Provided Services (Already available)
Design
- Prototyping and processing using maskless exposure systems and electron beam lithography systems, in conjunction with assistance in fine pattern design.
- Molecular-level fabrication based on our expertise in molecular science research, for example, design of organic FETs and property prediction and material exploration of organic semiconductors through quantum chemical calculations
Prototype
- Prototyping of organic FETs is possible. Also, FET miniaturization is achievable using maskless lithography equipment.
- Support for electron beam lithography enables electrode patterning on organic crystals.
- Support for automated and manual batch reaction experiments for user-designed organic materials is available. This includes support for material simulations using DFT calculations for reaction experiments.
Evaluation
- Three-dimensional surface profiling and surface roughness measurements of organic thin films can be performed using a surface profilometer.
- Operando scanning probe microscopy (SPM) measurements are supported (as collaborative research) in electrochemical cells and under electric, magnetic, or photonic fields.
- XPS is available for analyzing surface composition and chemical/electronic states of materials.
- The band structure of valence bands in functional materials can be directly measured using the functional material band structure microanalysis system (angle-resolved ultraviolet photoelectron spectroscopy, ARUPS), enabling comparison with theoretical values (collaborative research).
- Multiple X-ray structural analysis instruments are available for shared use, supporting structural analysis of thin films, powders, and single crystals.

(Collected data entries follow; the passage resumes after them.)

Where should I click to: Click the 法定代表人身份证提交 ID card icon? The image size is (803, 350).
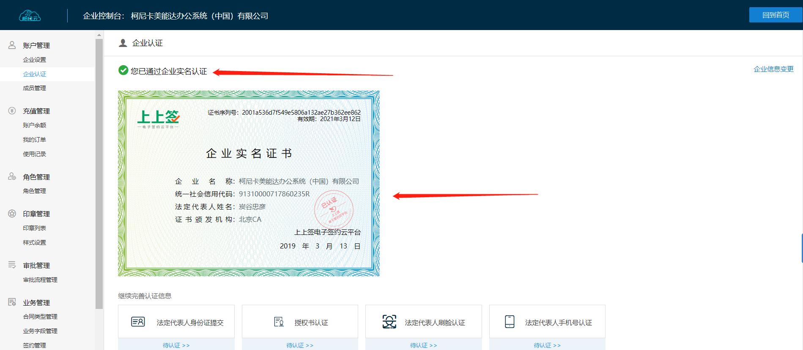tap(138, 322)
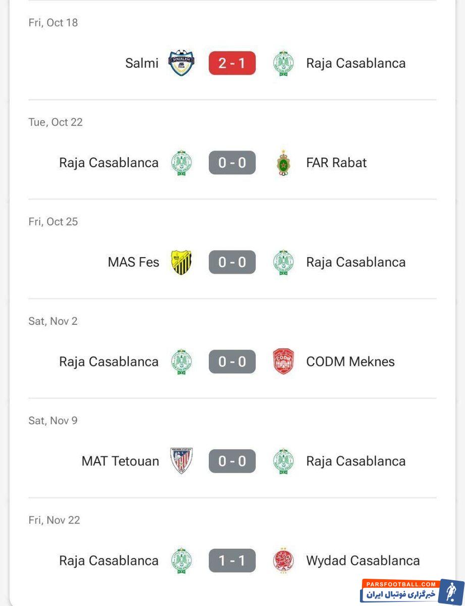Open the 0 - 0 score against CODM Meknes

pyautogui.click(x=232, y=362)
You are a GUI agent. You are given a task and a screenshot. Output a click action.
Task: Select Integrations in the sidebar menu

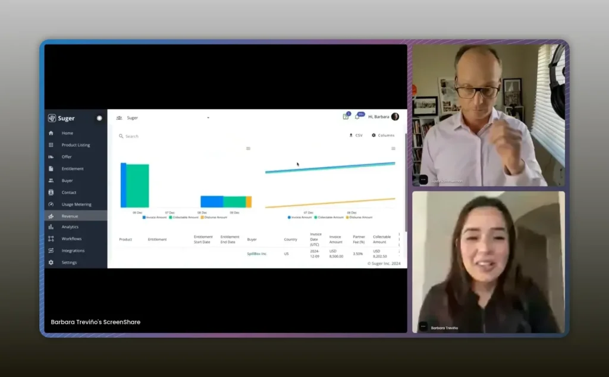coord(73,251)
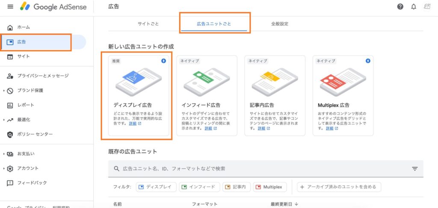The height and width of the screenshot is (208, 438).
Task: Click the help question mark icon
Action: [400, 7]
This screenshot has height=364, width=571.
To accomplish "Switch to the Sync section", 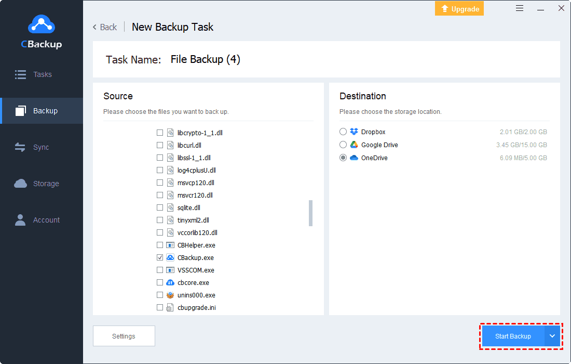I will point(42,147).
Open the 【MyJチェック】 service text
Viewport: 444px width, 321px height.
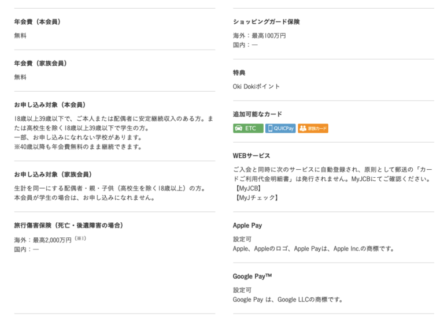coord(256,197)
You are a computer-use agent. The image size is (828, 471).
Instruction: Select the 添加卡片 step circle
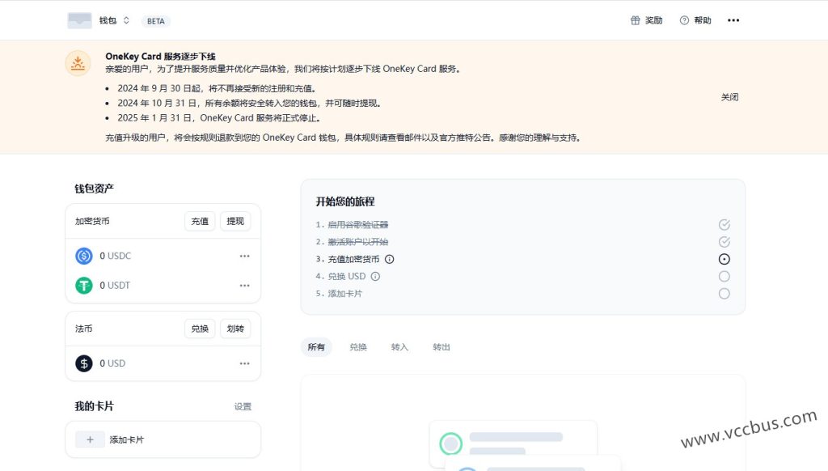click(x=724, y=294)
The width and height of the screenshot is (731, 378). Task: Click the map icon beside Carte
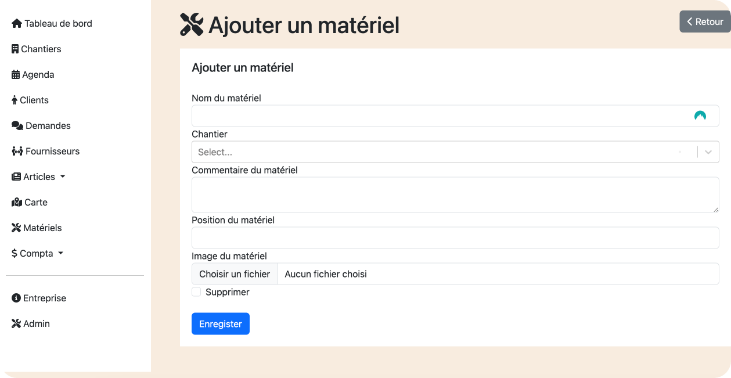tap(17, 203)
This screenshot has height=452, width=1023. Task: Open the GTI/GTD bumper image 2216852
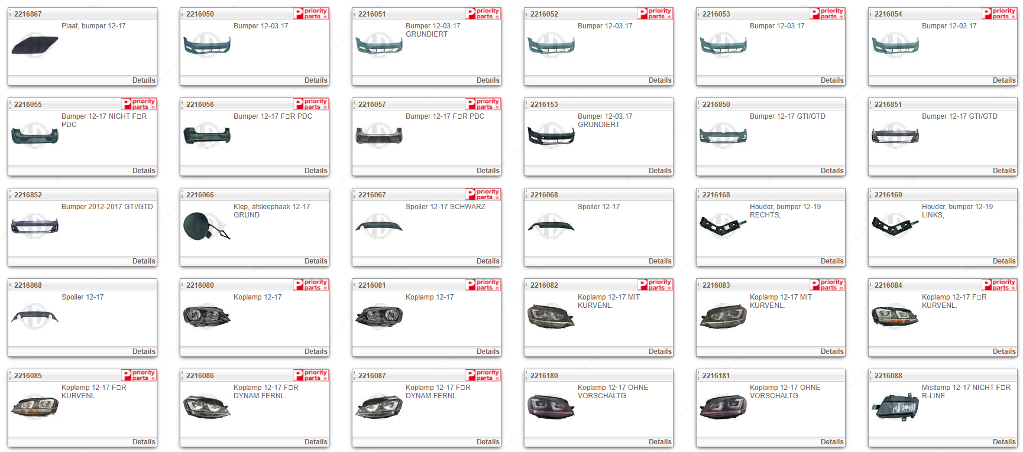point(35,226)
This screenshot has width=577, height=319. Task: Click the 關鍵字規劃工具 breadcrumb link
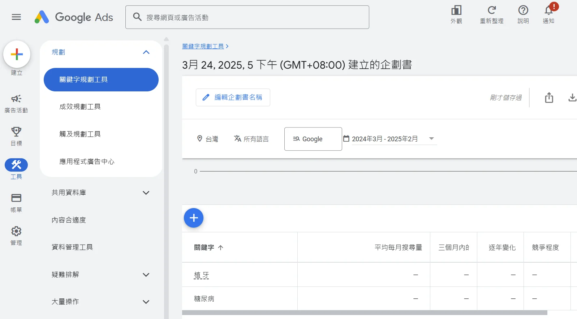pos(203,46)
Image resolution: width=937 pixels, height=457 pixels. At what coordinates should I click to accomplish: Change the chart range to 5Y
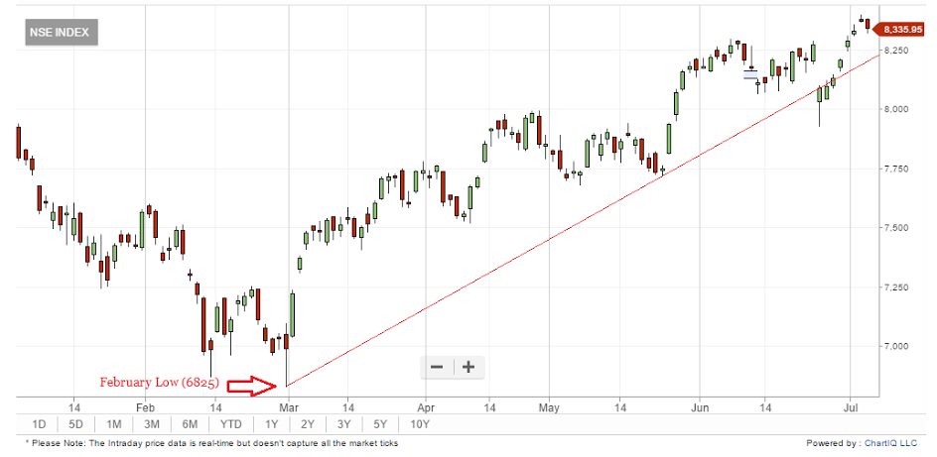coord(381,424)
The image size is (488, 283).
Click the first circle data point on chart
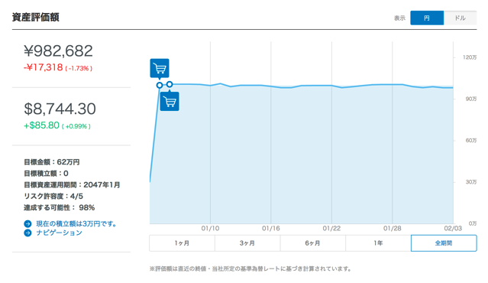pyautogui.click(x=160, y=85)
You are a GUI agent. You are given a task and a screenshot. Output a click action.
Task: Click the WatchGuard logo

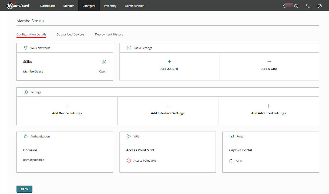[x=18, y=5]
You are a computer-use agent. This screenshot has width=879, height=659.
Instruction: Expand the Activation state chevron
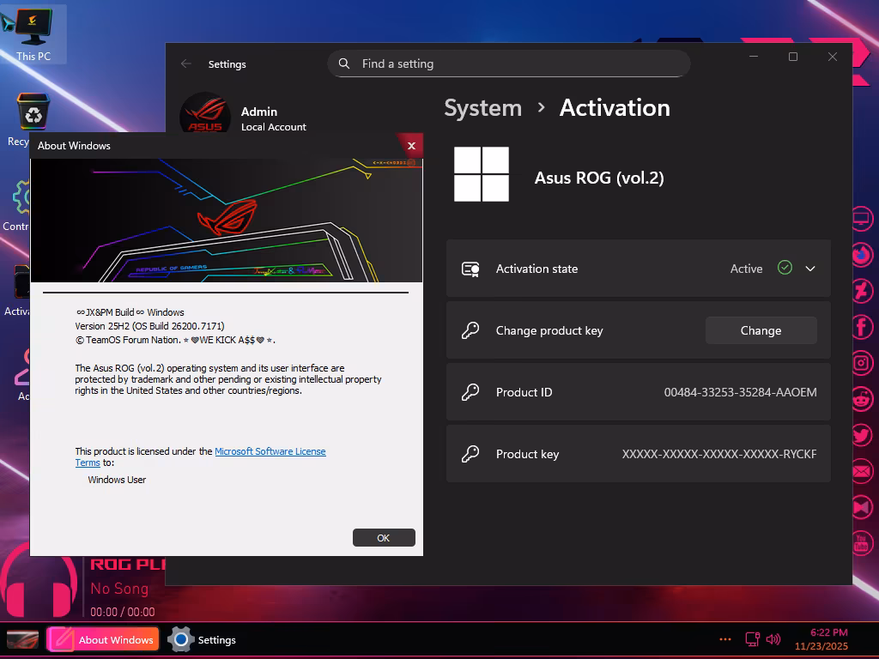coord(810,269)
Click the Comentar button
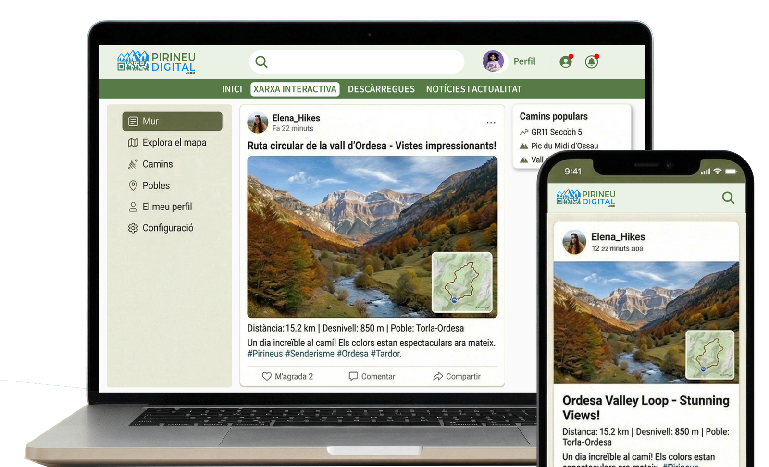Image resolution: width=769 pixels, height=467 pixels. [372, 376]
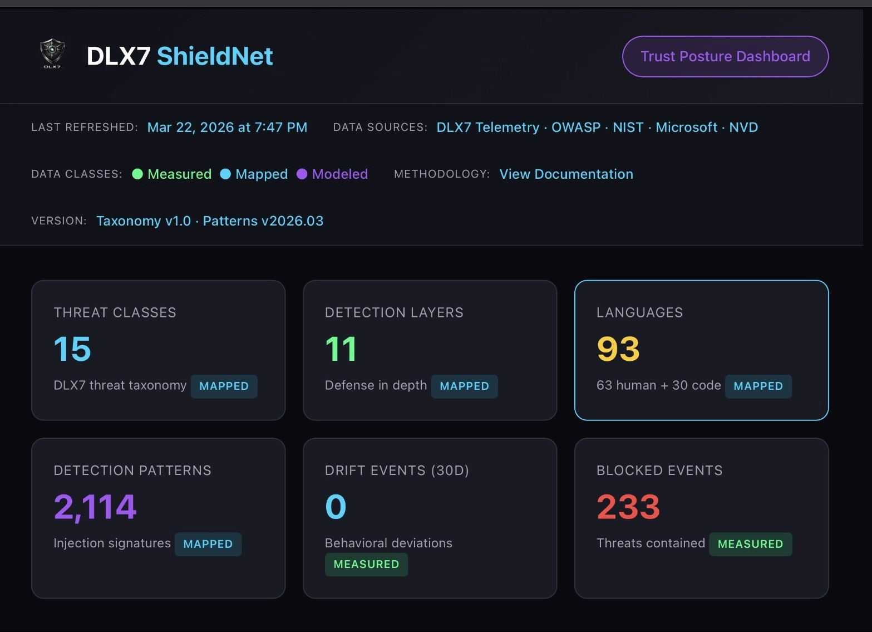The image size is (872, 632).
Task: Open the View Documentation link
Action: click(x=565, y=174)
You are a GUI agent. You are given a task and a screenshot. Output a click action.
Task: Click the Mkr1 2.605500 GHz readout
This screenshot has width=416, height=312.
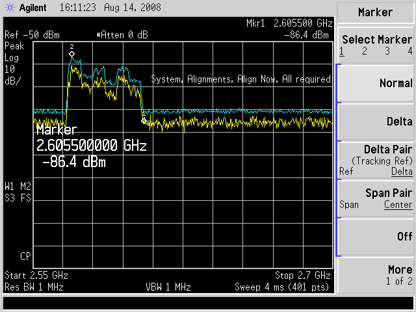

- Non-destructive molecular-level analysis and evaluation of materials is possible using NMR (both solid-state and solution). This is particularly effective for identifying impurities and quality control in resist materials through compositional analysis.
- Using absolute PL quantum yield measurement systems, fluorescence spectrometers, and fluorescence lifetime instruments, one can measure the fluorescence intensity, emission efficiency, and absorption spectra of organic materials.
- ESR instruments (for detecting defect levels, interface traps, etc.) and SQUID magnetometers (for measuring magnetic susceptibility, electrical conductivity, etc.) have traditionally played a central role in magnetic material research. In recent years, their applications have expanded to include evaluation of spin states in semiconductor materials and physical property analysis of quantum device materials. Spin state analysis is possible for spintronic materials such as magnetic memory and quantum dots.
- In particular, SQUID is highly effective for evaluating magnetic semiconductors and two-dimensional materials.
Provided Services (Provided in future)
To Be Determined